I can grant that narcissism is on the rise in the world due to changing cultural practices and people adapting slowly to it, but you really are historically illiterate if you think that's a modern problem or anything linked with capitalism.
>exploitation by the state
If you want real exploitation by the state then the best example is communism. Coming from someone who's family friends & close friends have lived through it, you can trust me on this, it doesn't get much worse than that. Our system isn't even close.
>a continually expanding prison industrial complex
Violent crime has been dropping every year last I checked. Where are you getting this bullshit notion?
>a system whose entire 'success' is predicated *on* aforementioned exploitation and keeping a 'quota' of the population unemployed
More unemployed people is bad for capitalism, however it's great for people who have political agendas because it's really easy to promise people what they're desperate for when all you ask for is a simple vote in the ballet.
>liars and deception at every turn
Try going to the middle east, in large swaths of the land it's common practice to lie and deceive foreigners in order to get an extra buck or two.

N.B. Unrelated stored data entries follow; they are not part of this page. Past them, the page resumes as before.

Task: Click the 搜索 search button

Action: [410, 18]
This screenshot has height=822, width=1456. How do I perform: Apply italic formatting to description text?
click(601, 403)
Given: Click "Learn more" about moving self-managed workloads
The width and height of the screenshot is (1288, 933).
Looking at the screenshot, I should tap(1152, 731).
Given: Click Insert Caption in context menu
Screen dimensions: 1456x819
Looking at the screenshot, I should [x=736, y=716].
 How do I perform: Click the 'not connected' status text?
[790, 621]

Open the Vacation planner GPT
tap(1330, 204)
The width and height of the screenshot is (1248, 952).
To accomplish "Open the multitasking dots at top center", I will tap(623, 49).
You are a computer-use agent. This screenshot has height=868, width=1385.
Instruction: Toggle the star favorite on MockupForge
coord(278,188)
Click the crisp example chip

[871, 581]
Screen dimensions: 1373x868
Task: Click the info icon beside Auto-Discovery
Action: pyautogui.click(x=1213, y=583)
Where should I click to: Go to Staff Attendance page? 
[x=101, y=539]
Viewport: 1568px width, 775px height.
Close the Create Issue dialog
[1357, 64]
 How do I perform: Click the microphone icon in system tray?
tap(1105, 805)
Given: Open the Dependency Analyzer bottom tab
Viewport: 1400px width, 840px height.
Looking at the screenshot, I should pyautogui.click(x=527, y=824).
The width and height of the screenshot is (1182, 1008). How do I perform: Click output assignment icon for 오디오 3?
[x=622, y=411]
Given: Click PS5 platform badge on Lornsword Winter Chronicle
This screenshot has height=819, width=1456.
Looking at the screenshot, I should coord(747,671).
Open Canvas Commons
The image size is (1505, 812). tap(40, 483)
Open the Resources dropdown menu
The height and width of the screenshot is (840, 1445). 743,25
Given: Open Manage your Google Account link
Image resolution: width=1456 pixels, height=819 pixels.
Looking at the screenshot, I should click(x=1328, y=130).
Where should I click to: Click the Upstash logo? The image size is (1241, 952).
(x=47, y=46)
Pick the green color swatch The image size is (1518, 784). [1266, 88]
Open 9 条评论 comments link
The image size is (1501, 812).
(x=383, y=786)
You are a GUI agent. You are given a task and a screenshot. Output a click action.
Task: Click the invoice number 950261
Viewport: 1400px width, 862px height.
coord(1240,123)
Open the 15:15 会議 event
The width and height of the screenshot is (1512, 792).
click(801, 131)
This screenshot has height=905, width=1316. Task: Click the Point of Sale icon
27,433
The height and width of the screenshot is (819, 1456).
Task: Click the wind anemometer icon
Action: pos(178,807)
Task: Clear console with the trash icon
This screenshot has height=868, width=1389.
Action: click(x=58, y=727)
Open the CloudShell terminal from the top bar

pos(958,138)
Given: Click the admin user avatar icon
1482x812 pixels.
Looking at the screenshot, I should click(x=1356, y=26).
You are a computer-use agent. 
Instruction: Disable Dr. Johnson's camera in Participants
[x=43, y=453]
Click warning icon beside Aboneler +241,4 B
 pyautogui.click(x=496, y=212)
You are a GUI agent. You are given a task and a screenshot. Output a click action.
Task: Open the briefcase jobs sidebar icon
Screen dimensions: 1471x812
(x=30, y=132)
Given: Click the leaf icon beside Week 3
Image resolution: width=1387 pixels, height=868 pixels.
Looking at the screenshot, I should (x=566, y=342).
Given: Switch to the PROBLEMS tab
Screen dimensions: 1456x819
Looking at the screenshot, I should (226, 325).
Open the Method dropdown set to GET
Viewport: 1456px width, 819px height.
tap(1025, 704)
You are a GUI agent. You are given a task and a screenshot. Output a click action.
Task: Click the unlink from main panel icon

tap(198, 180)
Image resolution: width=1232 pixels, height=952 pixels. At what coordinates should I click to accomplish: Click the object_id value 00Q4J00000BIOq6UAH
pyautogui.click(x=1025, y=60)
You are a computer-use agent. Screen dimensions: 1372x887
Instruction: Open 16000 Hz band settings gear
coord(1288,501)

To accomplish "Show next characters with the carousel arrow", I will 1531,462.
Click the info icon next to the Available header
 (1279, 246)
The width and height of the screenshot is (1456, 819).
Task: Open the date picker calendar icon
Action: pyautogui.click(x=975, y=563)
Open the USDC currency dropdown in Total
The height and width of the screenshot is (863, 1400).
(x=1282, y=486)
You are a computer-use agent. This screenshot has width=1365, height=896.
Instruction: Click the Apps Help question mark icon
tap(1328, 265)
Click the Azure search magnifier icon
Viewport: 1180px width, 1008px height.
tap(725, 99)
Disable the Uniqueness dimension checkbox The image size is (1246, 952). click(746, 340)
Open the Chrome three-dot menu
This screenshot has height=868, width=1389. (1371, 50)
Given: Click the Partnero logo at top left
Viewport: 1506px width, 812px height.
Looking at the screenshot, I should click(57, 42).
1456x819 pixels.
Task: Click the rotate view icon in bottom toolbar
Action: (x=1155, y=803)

There will always be liars and deception, and it will always be present when people want something. How sheltered are you?
>people's professions, passions, and very lives reduced to a dollar value
Really historically illiterate, aren't you? It's par for the course for any governing body -- cont in the next post.
>>
>>734697904
To summarize what they're gaining or losing with people if they're out of commission, can improve their well-being/skillset, and etc.
>gender, race, and sexual inequality
People in general aren't equal. A rich white woman will always be better off in a menagerie of situations compared to a poor white woman.
>an imperialist shithole and cultural wasteland where profits are more important than people and actual contributions to society
Holy fucking shit you're sheltered. This country cares more about the opinions of its citizens then you seem to think. Politicians will just go for what they can get away with, it's always been this way throughout civilized history and always will. Grow up.
>corruption at every facet
Read up on China and then complain about American corruption.
>faux 'patriotism'
The upper classes will always be cultural severed from their lower classes and if they're reliant on their support then those among them who can pretend to be like the lower classes will do so to get ahead. Human nature.
>security blankets on a stick on every corner
I think you mean "in every corner". Security blankets keep societies healthy -- again, they've existed throughout civilized history. Ancient Rome for example gave out grain to its citizens to help keep them from needing to resort to crime or dying on a slum note.
>an increasingly militaristic police state
We had concentration camps in WW2 and police nowadays on the western coast are so afraid of doing their jobs during violent protests that they flee the scene.

>the list goes on
That must be a huge list of sheltered misconceptions and idiocy then. Now I'm sad that people like you dwell on this dumb shit so much.

But hey, at least you can whine on the internet about how the world and everyone else is dumb and you're not. Keep on being delusional, the more idiots like you there are, the less competent people there are to compete with.